Mina Murray is one of the great heroines in fiction, thanks to the resurrection performed by Moore and O’Neill, and she leads the ragged band of British agents against the most menacing foes. That’s all great and fun and deadly and, thanks to the carved linework of O’Neill, hideously beautiful, but it’s the literary gamesmanship that provides abundant texture to the series. Moore and O’Neill pack allusions into every page, and it takes a whole team of annotators to get most of the references, but you won’t need the cheat sheets to get the point of each chapter of the larger story. The allusions amplify and enhance, tremendously, and they add a wink and a nod to each section, but there’s still a heart and soul to these comics that tell of flawed men and women facing insurmountable obstacles with wit and vigor. And sometime dying in the process.
And, as I write this, there’s still the promise of more. Nemo: Heart of Ice is due out in another month or two. It’s not over yet.
3. Marvelman, by Alan Moore, Garry Leach, Alan Davis, and Friends
If you read my original reread posts on this series, you’ll know that I stubbornly cling to calling this comic “Marvelman,” even though it became “Miracleman” once it resumed publication from Eclipse Comics in America. So my revisionist historical version of Marvelman runs up through the Eclipse issues until Moore steps away from the series, leaving it in the hands of Neil Gaiman, who never got a chance to finish what he started (to continue).
But why is Marvelman so great that it deserves a spot in the All-Time Alan Moore Top THREE?
Because this is the one that changed everything, and it’s still a heck of a comic to read, if you can find it.
The Eclipse reprints of the earlier Warrior installments of the series are gaudily colored and the word balloons and captions are too small, and the later issues—particularly the ones drawn by John Totleben—are rare and somewhat pricey for single issues. But Marvelman is worth tracking down as a milestone of the superhero genre and as a declaration by Alan Moore about what it means to enter the Modern Era of mainstream comics.
Marvelmanis based on a Captain Marvel analogue, with the cynicism of the 1980s and a dose of real-world logic smashed into its innocent shell. The opening few chapters provide a blueprint that revisionist superhero comics would follow forever after—the revelation that everything the hero thought he knew was wrong, and he may not even really be a hero to begin with—and the inky realism of Garry Leach’s drawings only helped Moore make his stand on behalf of smart, relevant, devastatingly powerful superhero comics.
The fact that everyone who came after Moore took the faux-realism and the hyper-violence of Marvelman as its primary lesson isn’t Moore’s fault. He did it right, and they just missed the point.
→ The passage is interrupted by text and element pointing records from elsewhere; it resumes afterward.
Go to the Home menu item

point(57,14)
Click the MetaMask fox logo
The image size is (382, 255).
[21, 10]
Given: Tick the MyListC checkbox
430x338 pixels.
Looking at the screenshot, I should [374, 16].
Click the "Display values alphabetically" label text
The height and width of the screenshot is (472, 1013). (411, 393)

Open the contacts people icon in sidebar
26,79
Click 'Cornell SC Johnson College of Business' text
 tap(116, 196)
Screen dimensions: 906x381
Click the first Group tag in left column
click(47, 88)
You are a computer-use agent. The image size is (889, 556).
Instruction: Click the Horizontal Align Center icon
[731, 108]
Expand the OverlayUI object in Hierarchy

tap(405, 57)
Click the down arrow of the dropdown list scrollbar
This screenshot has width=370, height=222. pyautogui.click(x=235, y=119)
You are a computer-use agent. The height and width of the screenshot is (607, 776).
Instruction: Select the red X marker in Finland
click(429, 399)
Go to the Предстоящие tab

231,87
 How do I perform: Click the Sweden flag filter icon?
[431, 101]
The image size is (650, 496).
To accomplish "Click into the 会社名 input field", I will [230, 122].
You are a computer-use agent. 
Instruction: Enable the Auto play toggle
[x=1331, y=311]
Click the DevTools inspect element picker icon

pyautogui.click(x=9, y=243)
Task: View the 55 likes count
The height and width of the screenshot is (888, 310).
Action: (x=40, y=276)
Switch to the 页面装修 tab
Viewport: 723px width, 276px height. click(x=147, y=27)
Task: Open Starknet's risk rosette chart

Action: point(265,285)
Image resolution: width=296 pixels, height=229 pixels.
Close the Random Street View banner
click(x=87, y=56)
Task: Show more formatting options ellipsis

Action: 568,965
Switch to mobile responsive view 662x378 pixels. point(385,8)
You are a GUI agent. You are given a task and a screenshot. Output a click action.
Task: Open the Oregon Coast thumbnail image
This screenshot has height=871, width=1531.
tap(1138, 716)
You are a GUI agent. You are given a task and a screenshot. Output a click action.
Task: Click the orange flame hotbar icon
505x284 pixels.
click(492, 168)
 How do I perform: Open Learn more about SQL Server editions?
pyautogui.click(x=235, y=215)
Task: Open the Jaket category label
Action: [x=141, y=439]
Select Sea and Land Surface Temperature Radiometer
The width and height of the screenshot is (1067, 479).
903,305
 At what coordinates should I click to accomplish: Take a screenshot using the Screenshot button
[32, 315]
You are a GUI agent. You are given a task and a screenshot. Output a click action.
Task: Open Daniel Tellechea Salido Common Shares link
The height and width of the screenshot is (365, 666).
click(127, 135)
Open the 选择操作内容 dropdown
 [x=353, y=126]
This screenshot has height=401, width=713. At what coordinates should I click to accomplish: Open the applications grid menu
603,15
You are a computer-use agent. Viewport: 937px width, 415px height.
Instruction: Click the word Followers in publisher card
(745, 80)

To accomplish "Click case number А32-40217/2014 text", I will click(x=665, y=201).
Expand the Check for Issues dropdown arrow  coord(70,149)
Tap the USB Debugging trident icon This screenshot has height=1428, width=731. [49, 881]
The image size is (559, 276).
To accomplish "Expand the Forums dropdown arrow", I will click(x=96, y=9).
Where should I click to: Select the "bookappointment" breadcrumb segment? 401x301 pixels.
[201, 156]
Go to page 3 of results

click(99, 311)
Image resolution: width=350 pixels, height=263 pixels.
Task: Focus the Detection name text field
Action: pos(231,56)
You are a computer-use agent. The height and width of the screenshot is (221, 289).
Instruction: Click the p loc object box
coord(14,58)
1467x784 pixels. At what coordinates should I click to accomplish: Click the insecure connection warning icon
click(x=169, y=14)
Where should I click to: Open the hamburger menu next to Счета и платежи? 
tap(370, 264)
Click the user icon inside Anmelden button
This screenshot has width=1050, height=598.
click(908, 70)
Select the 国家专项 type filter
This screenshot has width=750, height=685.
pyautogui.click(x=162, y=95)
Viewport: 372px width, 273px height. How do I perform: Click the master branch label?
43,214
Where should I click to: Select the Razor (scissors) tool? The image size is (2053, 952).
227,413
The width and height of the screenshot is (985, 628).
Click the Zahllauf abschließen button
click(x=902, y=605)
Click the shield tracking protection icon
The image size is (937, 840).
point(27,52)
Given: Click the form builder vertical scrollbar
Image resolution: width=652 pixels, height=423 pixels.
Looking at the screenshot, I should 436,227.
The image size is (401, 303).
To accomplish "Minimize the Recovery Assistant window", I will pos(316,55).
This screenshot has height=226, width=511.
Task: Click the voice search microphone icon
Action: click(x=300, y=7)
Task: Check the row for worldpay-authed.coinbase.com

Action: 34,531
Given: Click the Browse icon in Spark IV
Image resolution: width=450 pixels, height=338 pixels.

2. Watchmen, by Alan Moore and Dave Gibbons
Marvelmanwas born first, but Watchmen is the slightly younger child who learned from his sibling and turned out even more refined. The precisely designed structuralism of Watchmen can make the comic seem unnecessarily cold and self-important, until you actually sit down to read it. Watchmen’s reputation as a masterwork imparts it with a kind of aura of untouchability that’s not true to its trashy roots.
Yes, it is a well-crafted, exceedingly ambitious story with multiple narrators and multiple layers of meaning, but it’s also a comic about a mad scientist and a naked physicist and a vigilante who breaks people’s wrists. It’s about love and death and sex and violence and politics and science and war and a thirst for peace. Even when it was twelve single floppy issues, it was a big book, and nowadays you’re likely to see it in some massive Absolute Edition or regal hardcover. It deserves that treatment for the role it has played in showing that comics can do more than just tell racy stories about guys and gals in tights. But it’s really just a pulpy superhero story at its core, and it’s one of the best ever told because of how it’s told. Few comics in history surpass its achievements, and even fewer are as engaging and exciting on an aesthetic or storytelling level. There’s only one Alan Moore comic that’s better, and it’s….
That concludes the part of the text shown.